Background: Thyroxine-binding globulin (TBG) is a major transporter protein for thyroid hormones. The serpin family A member 7 (SERPINA7) gene codes for TBG, and mutations of the SERPINA7 gene result in TBG deficiency. Although more than 40 mutations have been reported in several countries, only a few studies of TBG deficiency and SERPINA7 gene mutation have been performed in Korea. The aim of this study is to review the clinical presentations and laboratory findings of patients with TBG deficiency and to investigate the types of SERPINA7 gene mutation. Methods: Five unrelated Korean adults with TBG deficiency attending endocrinology clinic underwent SERPINA7 gene sequencing. Four patients harbored a SERPINA7 gene mutation. Serum thyroid hormones, anti-microsomal antibodies, and TBG were measured. Genomic DNA was extracted from whole blood. All exons and intron-exon boundaries of the TBG gene were amplified and sequencing was performed. Results: Two patients were heterozygous females, and the other two were hemizygous males. One heterozygous female had coexisting hypothyroidism.

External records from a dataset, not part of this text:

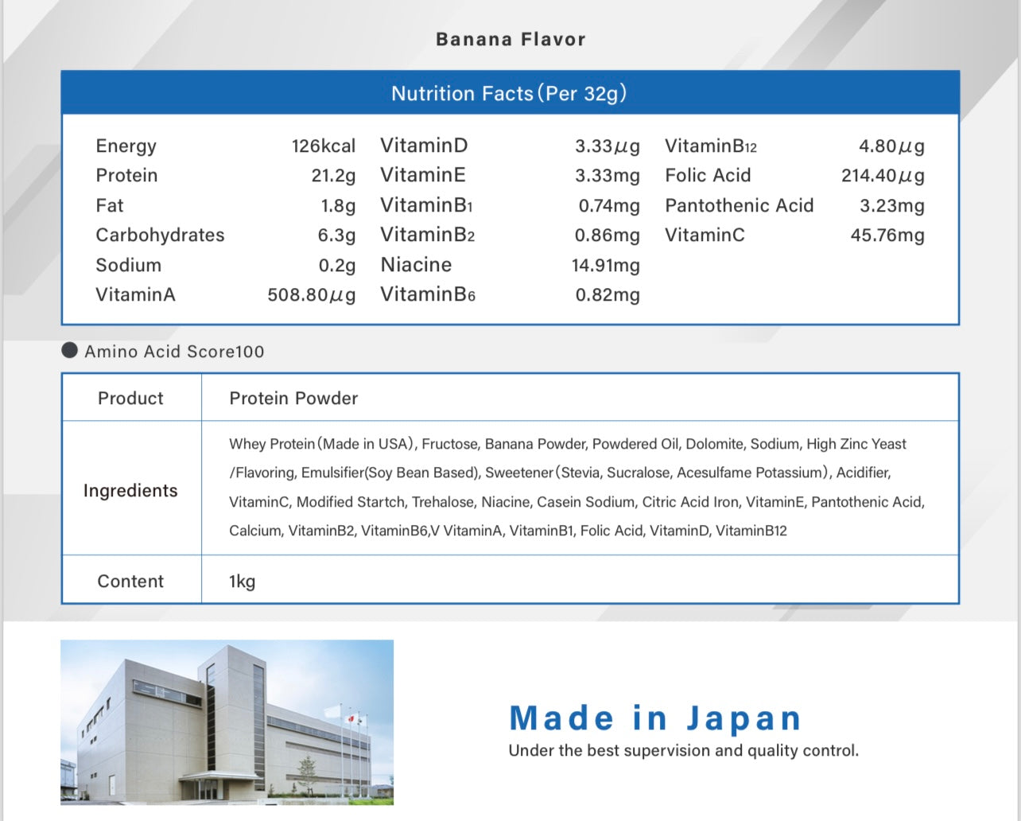This screenshot has width=1021, height=821.
Task: Click the supervision and quality control tagline
Action: point(683,751)
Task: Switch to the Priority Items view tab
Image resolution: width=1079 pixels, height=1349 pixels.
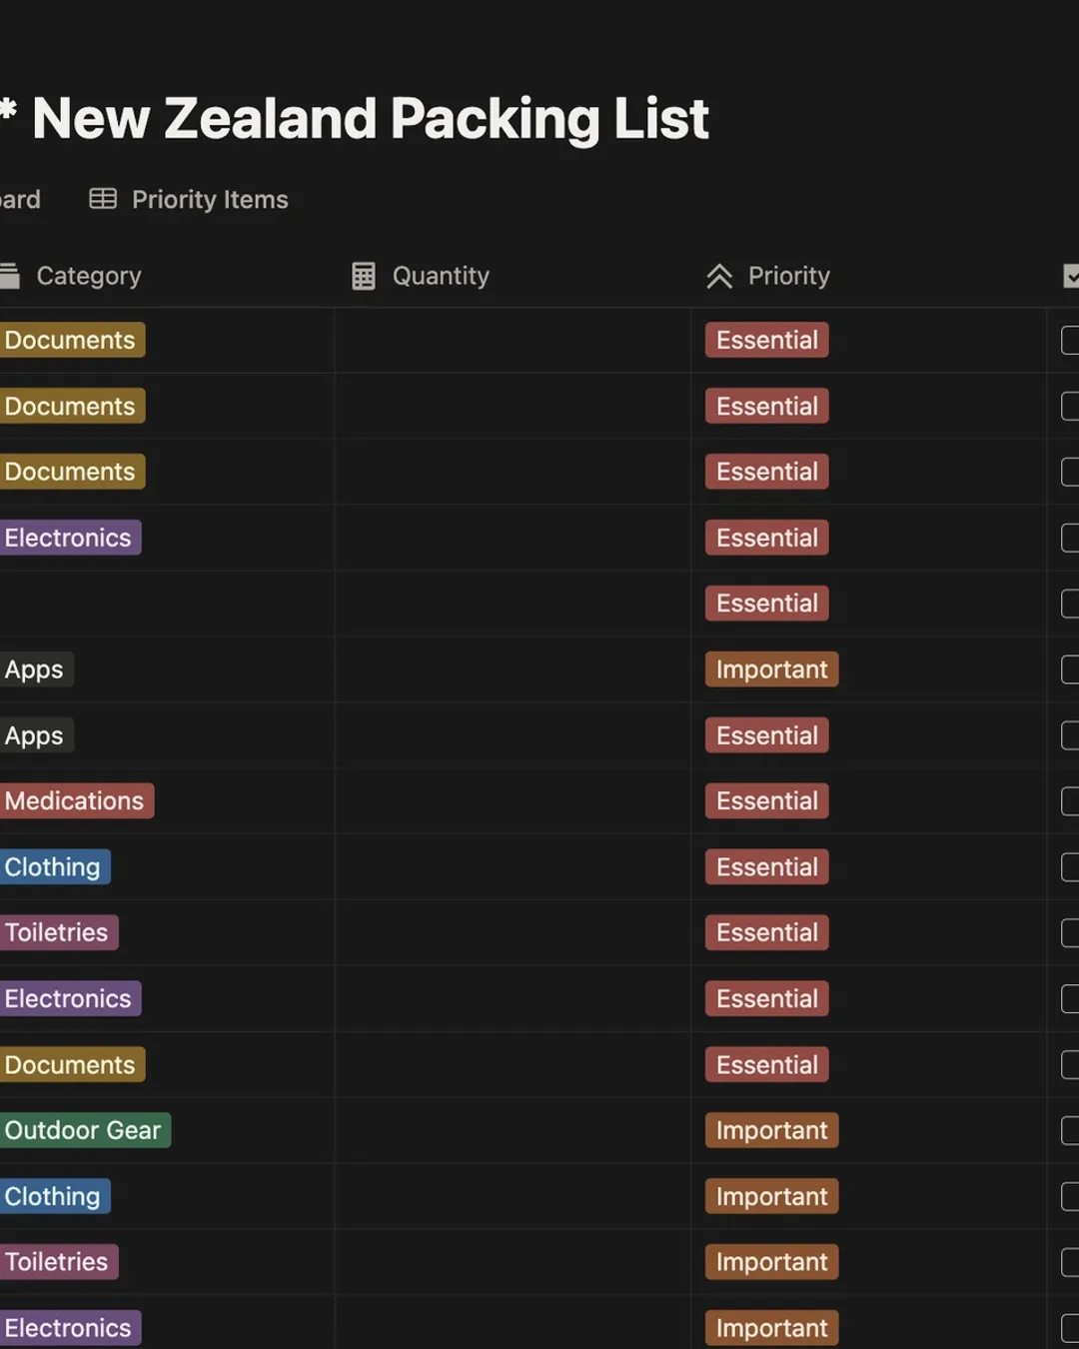Action: tap(210, 200)
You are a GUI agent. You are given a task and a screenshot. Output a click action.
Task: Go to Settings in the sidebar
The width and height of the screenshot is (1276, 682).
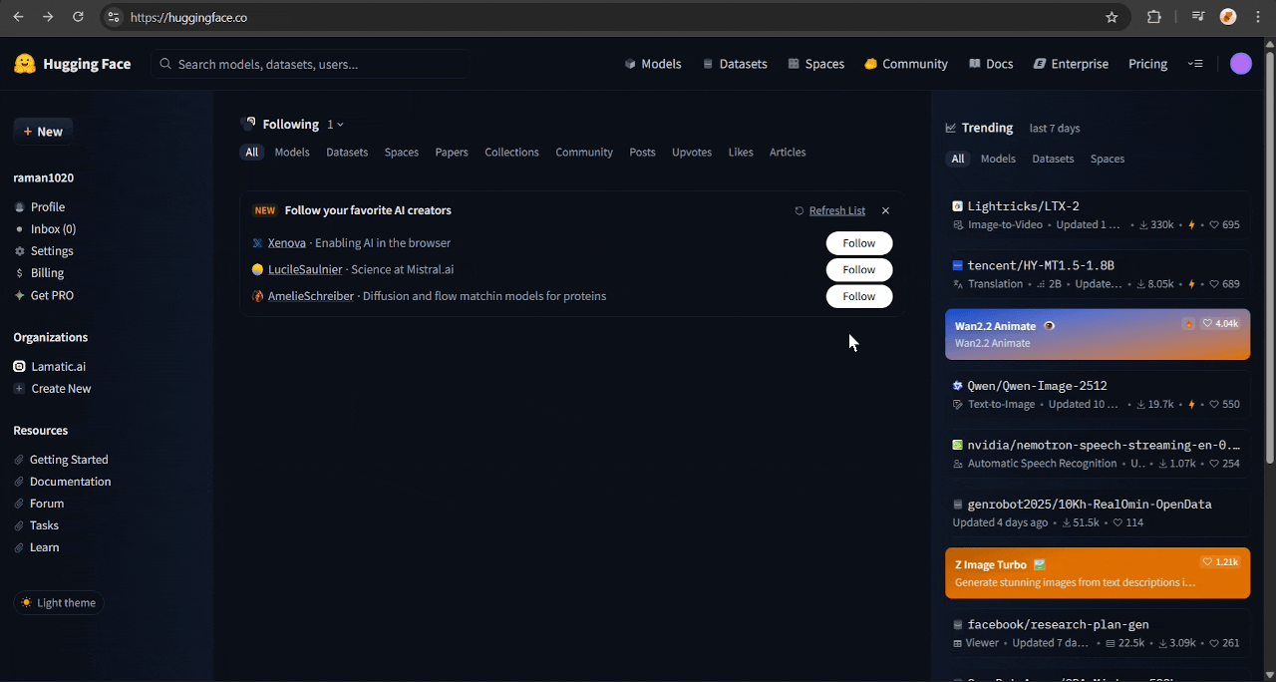(x=52, y=251)
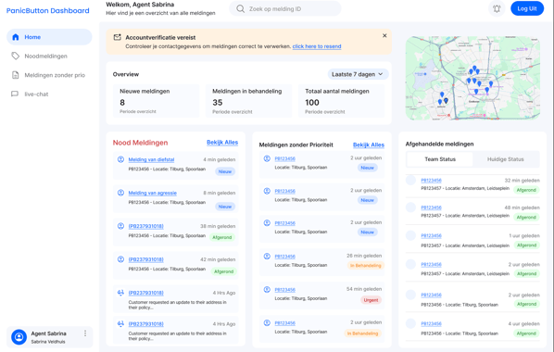Open Bekijk Alles under Nood Meldingen
Image resolution: width=554 pixels, height=352 pixels.
tap(222, 143)
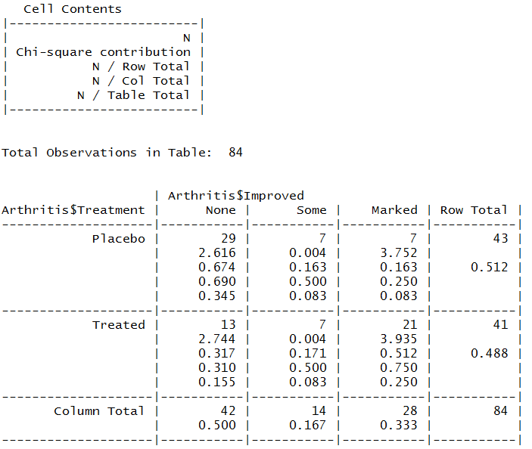Click the Column Total row label
The height and width of the screenshot is (449, 532).
tap(99, 411)
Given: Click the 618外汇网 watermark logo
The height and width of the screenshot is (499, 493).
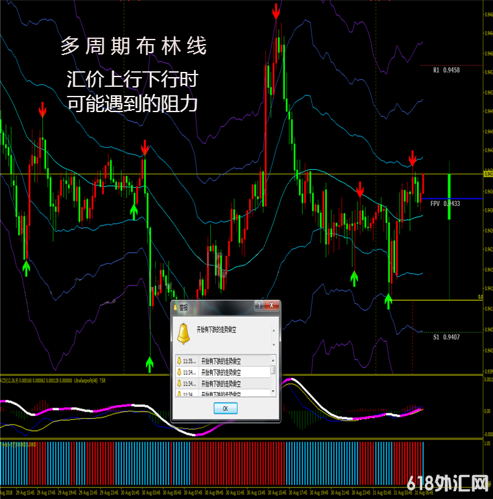Looking at the screenshot, I should coord(448,483).
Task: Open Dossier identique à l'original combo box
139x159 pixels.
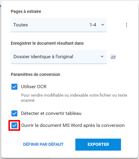Action: (59, 57)

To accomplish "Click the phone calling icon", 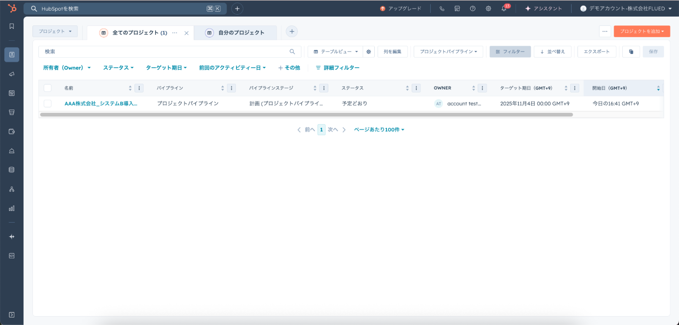I will [442, 8].
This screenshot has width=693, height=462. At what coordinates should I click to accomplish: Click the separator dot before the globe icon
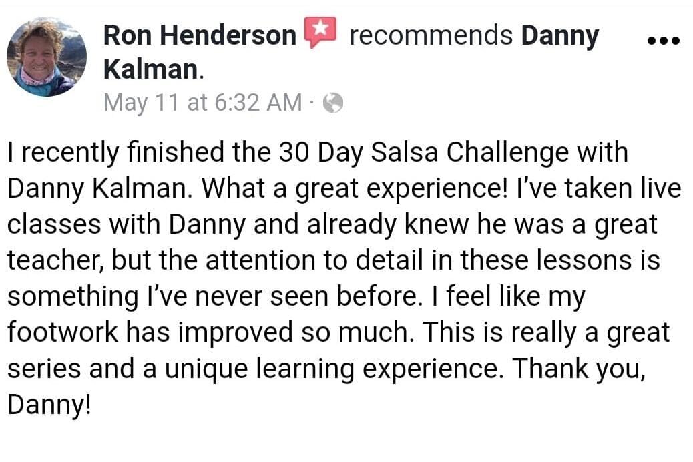(312, 104)

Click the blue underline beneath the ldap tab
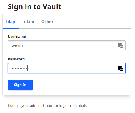[x=11, y=28]
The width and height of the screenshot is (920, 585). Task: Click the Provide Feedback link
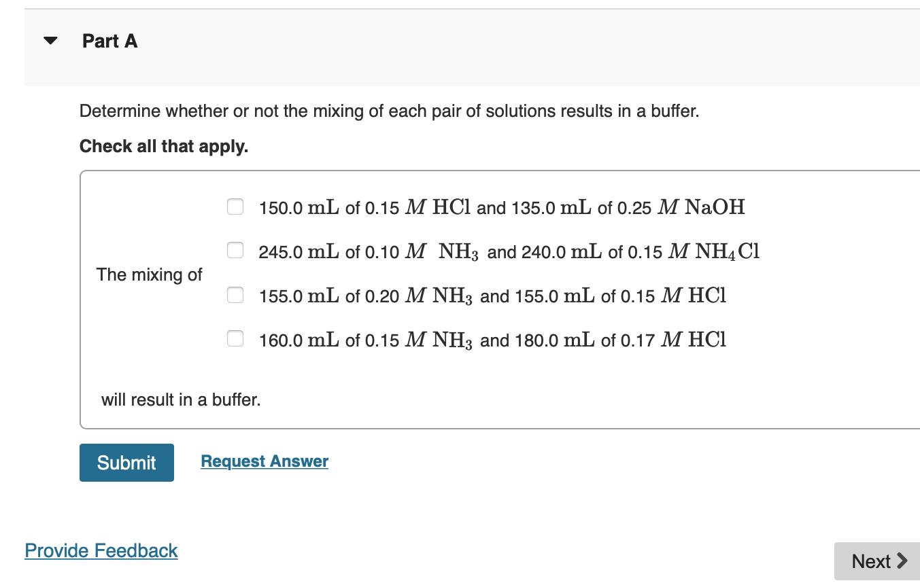[x=101, y=550]
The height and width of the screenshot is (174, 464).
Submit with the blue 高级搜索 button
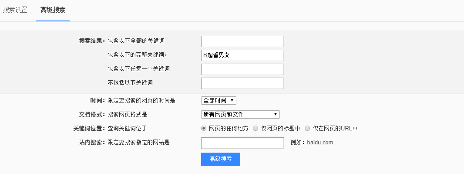(220, 159)
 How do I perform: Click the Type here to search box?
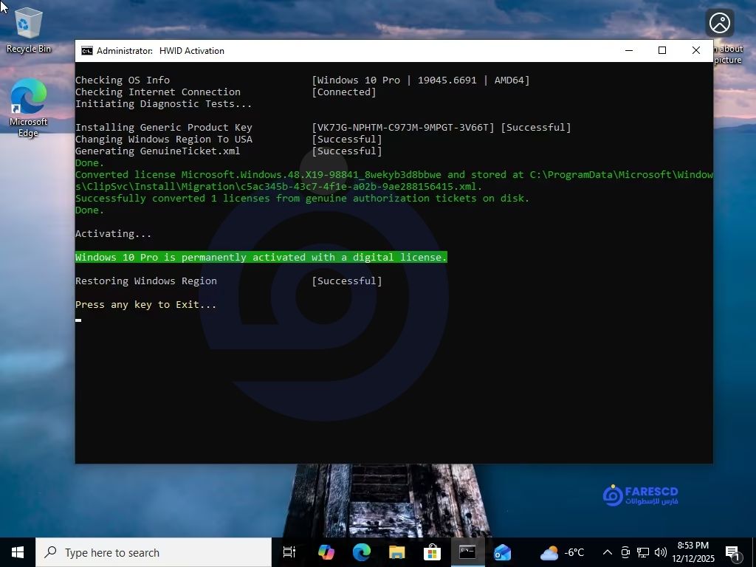pos(154,552)
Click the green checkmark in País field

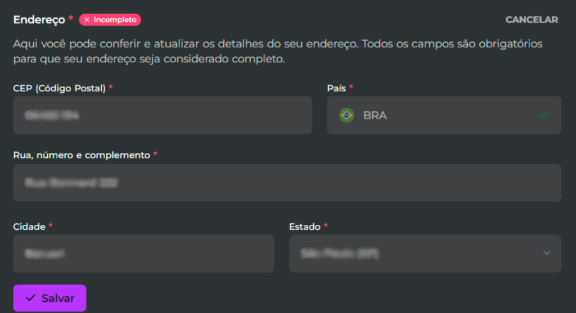pos(544,116)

The other heterozygous female was erroneously prescribed levothyroxine at a local clinic. One hemizygous male harbored a novel mutation, p.Phe269Cysfs*18, which caused TBG partial deficiency. Three patients had the p.Leu372Phefs*23 mutation, which is known as TBG-complete deficiency Japan (TBG-CDJ) and was also presented in previous mutation analyses in Korea. Conclusion:This study presents four patients diagnosed with TBG deficiency and provides the results of SERPINA7 gene sequencing. One novel mutation, p.Phe269Cysfs*18, causing TBD-partial deficiency and three cases of TBG-CDJ were demonstrated. It is necessary to identify TBG deficiency to prevent improper treatment. Also, sequencing of the SERPINA7 gene would provide valuable information about the TBG variants in Korea.